I recently relaunched the tablecloth.time project. The goal of this project, which remains in an experimental phase, is to explore a composable extension of the popular tablecloth data processing library that aids temporal analysis of tabular data. Relaunching this project required rethinking some of our intial ideas about how this project would work. While the project remains experimental, the new direction aligns with how tablecloth and tech.ml.dataset already work — explicit column arguments, composable operations, no metadata magic.
Indexing and Optimization
This project started its life several years ago with the SciCloj community. At that time, we thought that the project should be built around a mechanism of setting a temporal index structure on a dataset and then building index-aware functions that could operate over the data efficiently using that index. This was a design philosophy that mimicked the index available in Python Pandas.
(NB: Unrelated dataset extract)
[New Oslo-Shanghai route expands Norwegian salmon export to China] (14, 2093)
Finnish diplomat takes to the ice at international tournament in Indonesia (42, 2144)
In Pandas, you might set a time column as your DataFrame’s index:
df = df.set_index('Time')Once set, operations like slicing and resampling work implicitly on that index:
df['2024-01'] # all rows from January 2024
df.resample('D').mean() # daily averagesThe index is invisible but ever-present — you don’t pass the time column to these functions; they just know.
Rethinking the Need for an Index
At the time the project began, the index seemed necessary both because it was a familiar and convenient tool, and it offered what seemed like necessary optimizations when doing operations that involved subsetting the dataset where using a tree structure offered O(log(n)) optimization.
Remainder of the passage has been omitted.